Fear has gripped America’s undocumented workers. Many are staying home.

The impact is being felt not only in immigrant homes and communities, but also in the industries that rely on immigrants as a source of willing and inexpensive labor, including residential construction, agriculture, senior care and hospitality. American consumers will soon feel the pain.

“Businesses across industries know what comes next when their work force disappears — restaurants, coffee shops and grocery stores struggling to stay open, food prices soaring, and everyday Americans demanding action,” said Rebecca Shi, chief executive of the American Business Immigration Coalition.




An estimated 20 percent of the U.S. labor force is foreign born, and millions of immigrant workers lack legal immigration status.Hundreds of thousands more have been shielded from deportation and have work permits under a program called temporary protected status, offered to nationals of countries in upheaval, which has enabled corporate giants like Amazon and large commercial builders to hire them. But Mr. Trump has already announced that he will phase out the program, starting with Venezuelan and Haitian beneficiaries.
Refugees from around the globe, who have settled in the United States after fleeing persecution, have supplied a steady pipeline of low-skilled labor for poultry plants, warehouses and manufacturing. But that pipeline could dry up since Mr. Trump shut down the U.S. refugee program. Last month, a federal judge restored it temporarily while a lawsuit is pending, but the program remains at a standstill and no refugees are arriving.

The White House did not respond to questions about the strategy of deportations and how the Trump administration envisions filling the gaps left behind by the immigrant work force.

Leaders of industries that are the most exposed warn that the impact will be widespread, with far-reaching consequences for consumers and employers.

Kezia Scales, vice president at PHI, a national research and advocacy organization focused on long-term care for older adults and people with disabilities, said her industry was already facing a “recruitment crisis.”

“If immigrants are prevented from entering this work force or are forced to leave the country by restrictive immigration policies and rhetoric,” she said, “we will face systems collapse and catastrophic consequences for millions of people who rely on these workers.”
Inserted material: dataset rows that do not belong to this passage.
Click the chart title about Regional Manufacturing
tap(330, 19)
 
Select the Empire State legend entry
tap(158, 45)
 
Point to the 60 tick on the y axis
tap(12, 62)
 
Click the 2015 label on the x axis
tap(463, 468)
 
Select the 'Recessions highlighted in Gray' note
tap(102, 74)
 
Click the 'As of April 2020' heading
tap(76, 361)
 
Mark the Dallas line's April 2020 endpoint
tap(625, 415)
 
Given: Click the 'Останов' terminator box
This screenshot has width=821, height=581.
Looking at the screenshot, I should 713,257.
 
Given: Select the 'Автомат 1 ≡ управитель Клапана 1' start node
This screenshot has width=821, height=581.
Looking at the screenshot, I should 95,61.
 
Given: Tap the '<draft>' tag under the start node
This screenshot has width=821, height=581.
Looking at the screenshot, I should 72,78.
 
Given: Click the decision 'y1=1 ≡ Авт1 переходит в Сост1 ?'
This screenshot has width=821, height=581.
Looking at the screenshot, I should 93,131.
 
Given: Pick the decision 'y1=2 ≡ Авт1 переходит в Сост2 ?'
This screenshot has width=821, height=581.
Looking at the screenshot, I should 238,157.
There is a lot more in the article and I suggest you read all of it, as it's full of good information, as well as the price we will all pay if the felon continues to deport and scare hard working immigrants. Our immigration system needs to be improved, but this isn't the way to do it. Almost all of come from immigrant ancestors and the hatred and xenophobia is dangerous. Maybe the country needs to suffer greatly before more people will appreciate the contributions of poor immigrants. Right now, I doubt many want to come here as Trump is making the country a potentially dangerous autocracy. We are on a speeding train heading for a wreck, so hold on tight! And the fucking conservative Christians who were supposed to "love they neighbor as thyself" are largely to blame for this fucked up mess too. Hypocrites!
Spoken just like the typical southern plantation owner of the south circa 1820's.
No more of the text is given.